Lying there on the grass, Wun could think about the symbolism of grasses in the Buddhist tradition as Robert Aitken described it:
If you do not cut off the mind road, then you are a ghost clinging to bushes and grasses. 'Bushes' and 'grasses' are shorthand for the many fixations that provide the ghost with identity - such as money and possessions, old resentments, and persistent habits of thought.
That's what I mean when I say, I've really got to get disorganized. Lose some of those things. The possessions are really the least of the problem.

Sunday, February 1, 2009

Quicksand! and mundane reality


[photo: a golden]
There were a couple of staples of the simpler horror movies of my childhood: a dinosaur could eat you, something dead could come back to life, or you could drown in quicksand - this was a favorite of westerns, which always seemed to be the second feature. Possibly the good cowboy would throw out his bullwhip and the evil cowboy could grasp the tip and pull himself out, but it seems to me the evil cowboy would curse at being rescued and prefer to drown. So human!

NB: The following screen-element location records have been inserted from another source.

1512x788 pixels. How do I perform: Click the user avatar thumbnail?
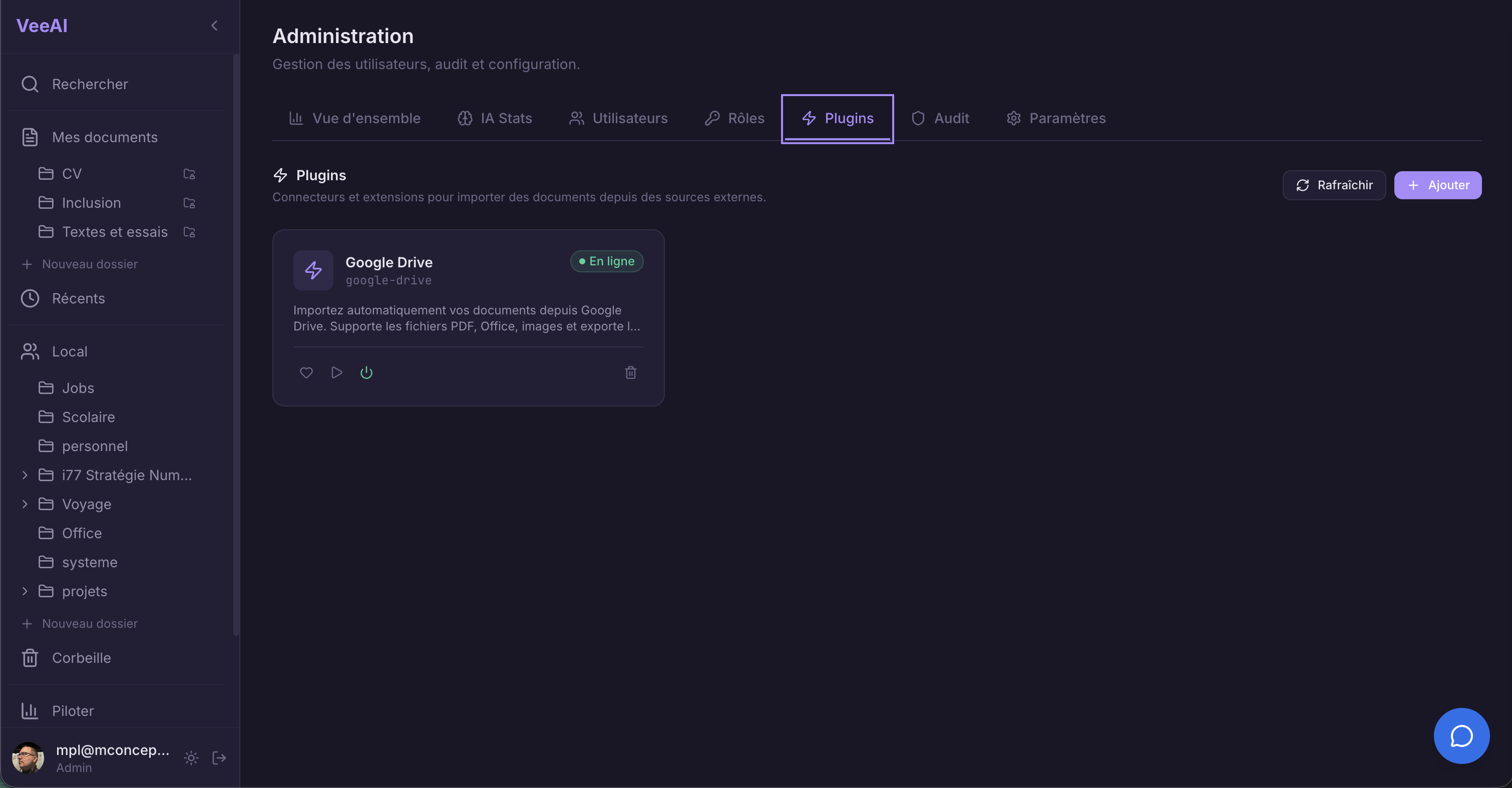28,757
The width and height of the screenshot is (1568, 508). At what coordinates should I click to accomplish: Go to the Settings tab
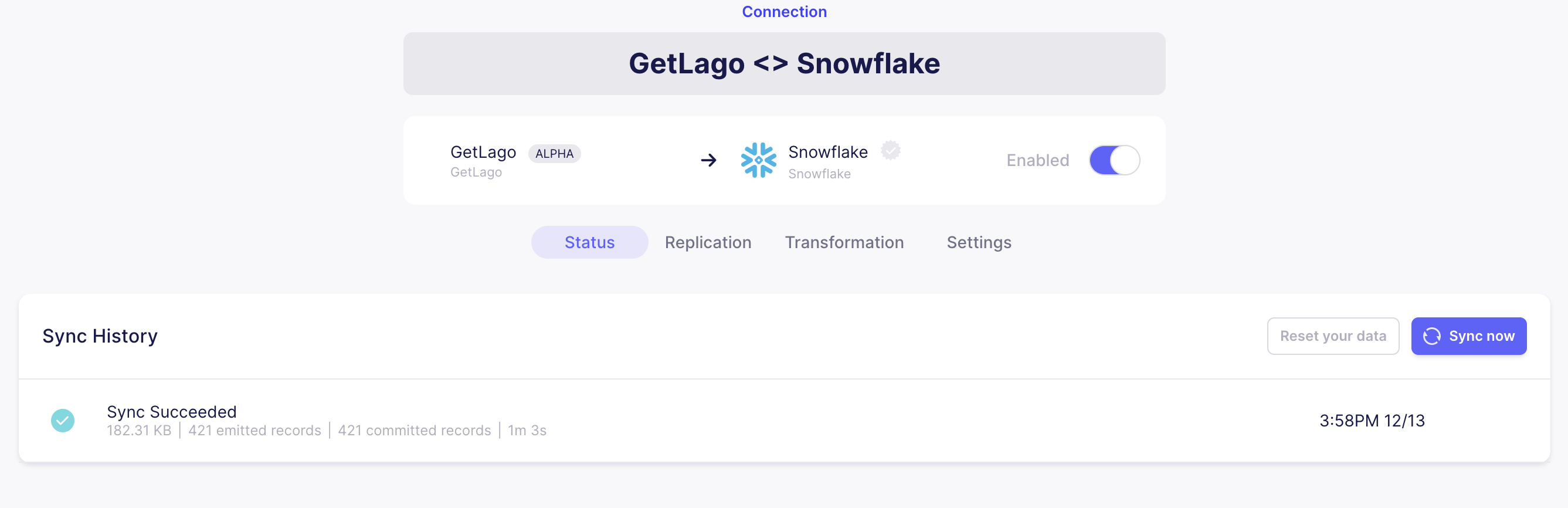coord(979,242)
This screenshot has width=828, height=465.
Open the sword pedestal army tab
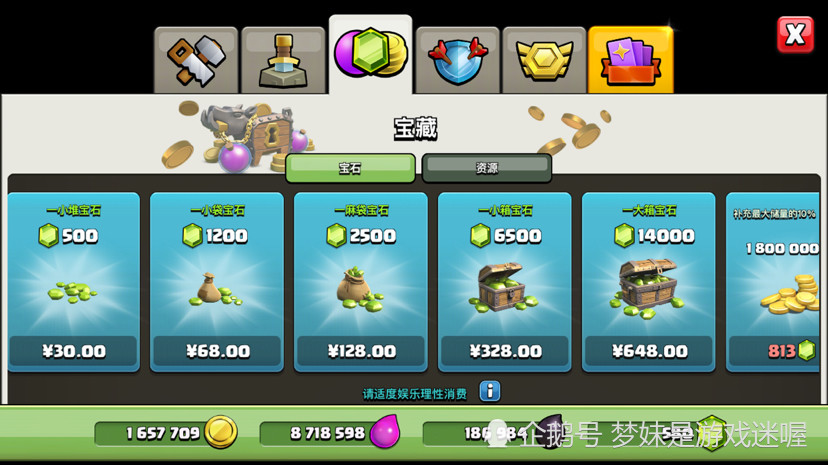(284, 60)
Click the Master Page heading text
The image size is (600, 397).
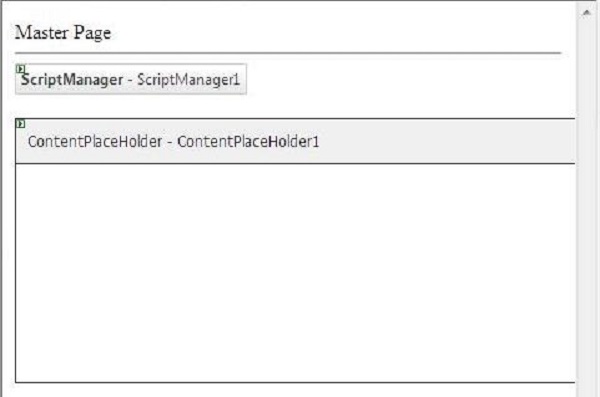(63, 33)
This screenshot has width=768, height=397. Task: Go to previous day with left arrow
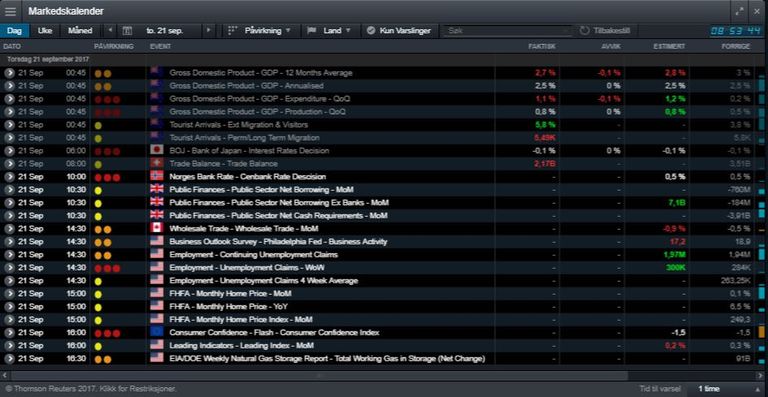click(x=110, y=30)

Yes, I woke up thinking more about hanging in our dilemma, having posted about it last night before bed. The really strange thing, I thought, is that it is the struggle that kills you. This is exactly what happens with quicksand and, the internet informs me, most drownings. The human body is less dense than water or quicksand, which is mostly water; if you relax and lean back, you will float. Then you can paddle to shore, though you are going to have to move slowly to extract yourself against the vacuum you create. I liked everything about this as a metaphor. Relax, float. Move slowly and thoughtfully.

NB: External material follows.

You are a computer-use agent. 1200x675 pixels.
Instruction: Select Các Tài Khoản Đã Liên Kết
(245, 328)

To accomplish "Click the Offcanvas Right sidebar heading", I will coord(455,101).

It is the struggle that dooms you. I am reminded of an elderly neighbor who kept nearly dying and being rescued, and finally decided against more emergency interventions a couple of weeks ago. Prepared to die, he went into a hospice facility, where he immediately felt a whole lot better, and is still alive. He had finally stopped pouring all his energy into anxious struggle.

What happens when you stop kicking around, struggling against reality? Floating is not so dramatic. And our personal take on the koan of our life will be unique to our situation.

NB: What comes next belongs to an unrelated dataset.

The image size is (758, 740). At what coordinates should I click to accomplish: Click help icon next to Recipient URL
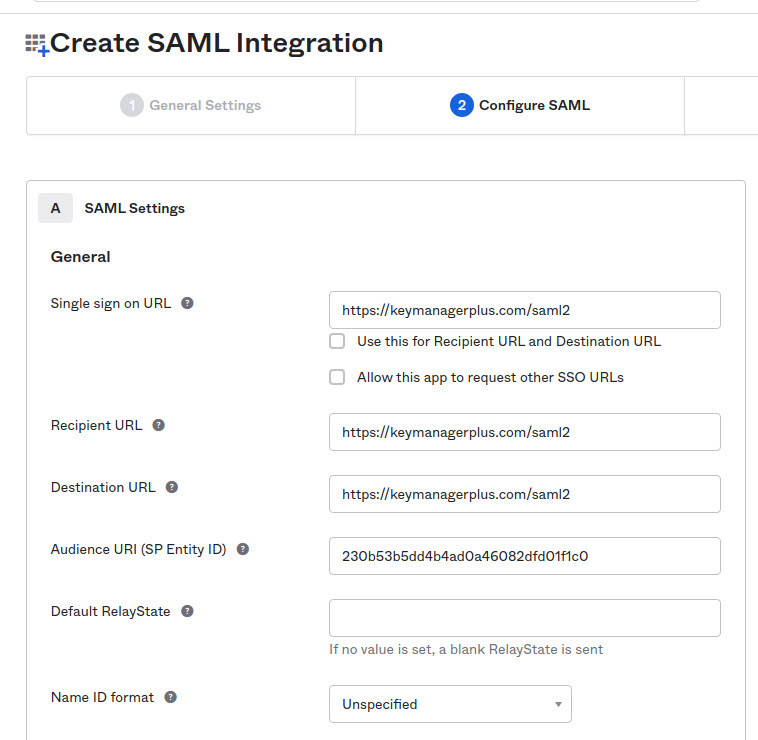158,425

It has recently been dawning on me that the truth is, I'm living on luck. My kidneys could fail any time, before research has figured out regeneration, before the wearable kidney is perfected, and doom me to complex, uncomfortable treatments. When I realized the truth of that, I thought, I really do need to watch my diet. The kidney diet is more complex than all Oprah's diets put together. You limit phosphorus, potassium, protein and salt. That sounds mundane and it is mundane, in the sense of being an everyday, routine thing. It is about specific, small actions: whether to eat pepperoni pizza, and if so, how much, and if so, how many Phoslo to take with it. And will all that salt (pepperoni) and phosphorus (cheese) and potassium (tomatoes) finally do me in? How many bites do I have to have to satisfy my craving?

The mundane. My favorite short story is "The Golden Mix" by Ira Sukrungruang (thus the photo). At the end of a dramatic realization of the nature of reality, the narrator . . . well, I won't spoil the plot. The action he takes is an ordinary task. That's really what we mean by living in the moment. We mean, the real moment, the space you're actually in.